*Trecho fornecido*
Eu não tinha inveja ou raiva ou despeito pelo que possuíam, ganhavam ou faziam; o que eu sentia é tristeza pelo que eu não tinha nem jamais ganharia: bicicletas Monark, patinetes Gulliver, espingardas de chumbinho, patins, bolas de futebol, vôlei e basquete de couro, mesas de sinuca, pebolim e ping-pong, arco e flecha, jogo de dardos, brinquedos a pilha, molinetes e varas (nylon) de pesca, espingardas de raios (a pilha), ovos de chocolate maiores que um ovo de avestruz, brinquedos importados, brinquedos, brinquedos, brinquedos.

Como aconteceu quando Dona Clara foi à Itália para receber um valor correspondente à desapropriação de um terreno que sua família possuía, localizado no eixo de uma rodovia que seria construída. A velha preparou um “cinto de utilidades” a ser usado sob a roupa, para acomodar e trazer a grana em dinheiro vivo que recebeu. Além do dinheiro, trouxe também presentes para toda a família. Até eu e meu irmão fomos lembrados! Podem acreditar! Meus primos ganharam trocentos brinquedos italianos incríveis, eu ganhei uma bolinha de gude toda vermelha e meu irmão ganhou uma, toda verde. Muito bom!

Apesar dessa fartura de presentes e mimos, os filhos de Tia Ci provavelmente eram (também) muito ansiosos, pois destruíam lápis, borrachas e canetas no dente. Lápis de cor importados, inúmeras canetas-tinteiro Parker 51, nada disso resistia aos hábitos de roedor neurótico dos primos. Para evitar "problemas de saúde", diariamente minha tia lavava e acondicionava tudo nos estojos, substituindo os mais danificados. Verdadeiro castigo de Prometeu.


Tio Tristano, apesar de médico e ao contrário de seu irmão Jorge, era muito introvertido. Talvez por isso, creio que raramente olhava para as pessoas com quem conversava. Tinha o semblante sempre fechado e a mania de ficar olhando fixamente para algum ponto da parede, piscando muito. Às vezes exclamava seu bordão predileto: -“Amintas, a situação está preta"!

No final de 1973, no dia do baile de formatura de meu irmão, eu minha Amada fomos à casa do Tio Tristano para pegar carona com meu primo mais novo, que também estava se formando. Minha mulher é linda, sempre foi linda e estava particularmente linda nesse dia. Ao vê-la toda maquiada, vestido longo e cílios postiços, quase a matou de vergonha e constrangimento, pois ficou olhando para ela fixamente, mesmerizado, examinando-a de perto como quem vê um ET acorrentado. Tia Ci, rindo, comentou que ele a estava deixando sem graça, pois nem se conheciam antes desse dia. Foi quando ele “despertou do transe hipnótico” e disse que ela estava igualzinha à Jane Fonda.


Só agora me dei conta de me lembrar mais das pessoas e casos no entorno de Tia Ci do que dela, propriamente. Mas é real. A época em que tivemos mais contato foi quando minha irmã nasceu, pois ela foi vários dias à casa de minha avó só para preparar o almoço, enquanto minha mãe estava “de resguardo”. Foi um momento muito legal.

[Itens armazenados]

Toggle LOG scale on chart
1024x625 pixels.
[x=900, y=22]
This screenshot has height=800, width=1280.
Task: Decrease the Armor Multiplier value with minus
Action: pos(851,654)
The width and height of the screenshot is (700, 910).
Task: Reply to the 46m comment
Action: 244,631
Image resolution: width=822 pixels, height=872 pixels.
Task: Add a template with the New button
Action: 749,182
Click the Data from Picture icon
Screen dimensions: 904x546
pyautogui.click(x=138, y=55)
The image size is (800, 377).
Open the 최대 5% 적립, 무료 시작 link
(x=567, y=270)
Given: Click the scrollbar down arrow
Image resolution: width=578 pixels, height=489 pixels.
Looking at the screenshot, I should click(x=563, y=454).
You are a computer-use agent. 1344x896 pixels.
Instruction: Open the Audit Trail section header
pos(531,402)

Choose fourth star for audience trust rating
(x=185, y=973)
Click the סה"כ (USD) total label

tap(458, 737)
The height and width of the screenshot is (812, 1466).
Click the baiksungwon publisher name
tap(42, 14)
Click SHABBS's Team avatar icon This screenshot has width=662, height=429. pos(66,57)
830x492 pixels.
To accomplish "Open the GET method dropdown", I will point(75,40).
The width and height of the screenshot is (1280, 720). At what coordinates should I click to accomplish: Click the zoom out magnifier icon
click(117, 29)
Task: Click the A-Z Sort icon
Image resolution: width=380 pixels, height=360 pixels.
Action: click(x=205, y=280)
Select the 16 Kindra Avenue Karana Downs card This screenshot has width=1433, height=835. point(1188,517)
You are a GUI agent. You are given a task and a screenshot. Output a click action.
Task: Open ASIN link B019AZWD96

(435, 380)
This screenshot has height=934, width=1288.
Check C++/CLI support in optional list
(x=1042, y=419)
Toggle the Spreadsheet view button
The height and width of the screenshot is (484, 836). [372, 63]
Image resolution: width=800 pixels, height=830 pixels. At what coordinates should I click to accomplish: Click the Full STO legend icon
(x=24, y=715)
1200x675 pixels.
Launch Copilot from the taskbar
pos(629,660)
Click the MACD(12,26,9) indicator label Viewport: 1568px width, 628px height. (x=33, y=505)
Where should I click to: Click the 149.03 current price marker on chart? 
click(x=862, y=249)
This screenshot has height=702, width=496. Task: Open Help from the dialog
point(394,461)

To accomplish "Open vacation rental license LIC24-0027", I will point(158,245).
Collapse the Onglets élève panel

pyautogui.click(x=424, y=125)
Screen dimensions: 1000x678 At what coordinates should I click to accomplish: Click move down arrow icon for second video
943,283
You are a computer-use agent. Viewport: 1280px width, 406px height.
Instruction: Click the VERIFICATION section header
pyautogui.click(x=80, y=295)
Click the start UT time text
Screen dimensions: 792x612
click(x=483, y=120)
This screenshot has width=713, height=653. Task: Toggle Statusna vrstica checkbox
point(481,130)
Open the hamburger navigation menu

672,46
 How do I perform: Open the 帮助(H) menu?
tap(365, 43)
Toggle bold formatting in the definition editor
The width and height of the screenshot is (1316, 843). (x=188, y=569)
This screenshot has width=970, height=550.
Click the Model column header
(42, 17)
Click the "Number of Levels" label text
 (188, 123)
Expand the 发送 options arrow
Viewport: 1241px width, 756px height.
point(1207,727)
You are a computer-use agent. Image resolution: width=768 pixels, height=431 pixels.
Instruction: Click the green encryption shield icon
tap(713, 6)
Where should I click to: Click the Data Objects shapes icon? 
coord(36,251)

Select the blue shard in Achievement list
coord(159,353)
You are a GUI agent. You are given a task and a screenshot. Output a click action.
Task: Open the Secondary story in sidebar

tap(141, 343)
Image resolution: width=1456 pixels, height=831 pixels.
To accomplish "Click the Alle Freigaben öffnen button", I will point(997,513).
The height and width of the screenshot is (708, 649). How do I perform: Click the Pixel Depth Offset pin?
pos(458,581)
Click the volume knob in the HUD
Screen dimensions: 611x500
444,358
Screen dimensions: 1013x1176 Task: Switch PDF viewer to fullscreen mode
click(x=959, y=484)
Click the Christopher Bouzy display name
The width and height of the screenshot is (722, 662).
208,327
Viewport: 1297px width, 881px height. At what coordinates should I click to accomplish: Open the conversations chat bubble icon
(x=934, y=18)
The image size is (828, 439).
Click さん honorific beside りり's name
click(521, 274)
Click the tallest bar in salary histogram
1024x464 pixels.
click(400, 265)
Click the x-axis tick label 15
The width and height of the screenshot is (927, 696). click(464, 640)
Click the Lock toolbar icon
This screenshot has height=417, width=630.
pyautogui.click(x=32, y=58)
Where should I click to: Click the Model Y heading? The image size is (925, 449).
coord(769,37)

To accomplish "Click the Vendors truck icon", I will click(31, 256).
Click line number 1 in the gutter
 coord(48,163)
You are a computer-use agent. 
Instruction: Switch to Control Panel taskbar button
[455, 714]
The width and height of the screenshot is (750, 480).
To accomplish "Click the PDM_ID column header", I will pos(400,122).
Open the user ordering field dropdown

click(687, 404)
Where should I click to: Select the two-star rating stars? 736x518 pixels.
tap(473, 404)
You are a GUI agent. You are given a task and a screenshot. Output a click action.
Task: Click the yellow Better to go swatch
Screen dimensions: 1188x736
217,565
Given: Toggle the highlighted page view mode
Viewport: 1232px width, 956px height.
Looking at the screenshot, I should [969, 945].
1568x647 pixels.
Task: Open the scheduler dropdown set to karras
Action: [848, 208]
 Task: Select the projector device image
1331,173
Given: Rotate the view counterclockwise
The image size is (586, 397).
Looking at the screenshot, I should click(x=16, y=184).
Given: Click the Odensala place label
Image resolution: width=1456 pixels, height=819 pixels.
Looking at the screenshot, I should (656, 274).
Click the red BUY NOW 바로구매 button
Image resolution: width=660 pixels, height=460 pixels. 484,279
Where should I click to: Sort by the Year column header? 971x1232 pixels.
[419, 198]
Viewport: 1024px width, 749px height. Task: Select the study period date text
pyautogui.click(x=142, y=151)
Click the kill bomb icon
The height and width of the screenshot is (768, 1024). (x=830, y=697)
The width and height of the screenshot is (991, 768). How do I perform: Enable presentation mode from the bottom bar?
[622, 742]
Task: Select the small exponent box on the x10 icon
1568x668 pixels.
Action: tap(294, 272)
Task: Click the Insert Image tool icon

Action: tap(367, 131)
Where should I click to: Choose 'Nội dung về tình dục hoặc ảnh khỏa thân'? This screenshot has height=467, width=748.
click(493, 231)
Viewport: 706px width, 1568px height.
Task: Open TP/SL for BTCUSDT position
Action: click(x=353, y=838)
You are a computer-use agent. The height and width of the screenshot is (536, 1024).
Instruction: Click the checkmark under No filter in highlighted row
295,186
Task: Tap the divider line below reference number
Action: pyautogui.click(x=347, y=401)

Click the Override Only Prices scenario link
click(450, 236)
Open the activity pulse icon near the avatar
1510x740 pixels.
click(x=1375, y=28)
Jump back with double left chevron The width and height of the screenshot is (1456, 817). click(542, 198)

*Sua tarefa*
Devolva, copiado fielmente, o trecho das memórias sobre Tia Ci que vai de "Só agora me" até "momento muito legal.", incluindo estas últimas palavras.

*Resposta*
Só agora me dei conta de me lembrar mais das pessoas e casos no entorno de Tia Ci do que dela, propriamente. Mas é real. A época em que tivemos mais contato foi quando minha irmã nasceu, pois ela foi vários dias à casa de minha avó só para preparar o almoço, enquanto minha mãe estava “de resguardo”. Foi um momento muito legal.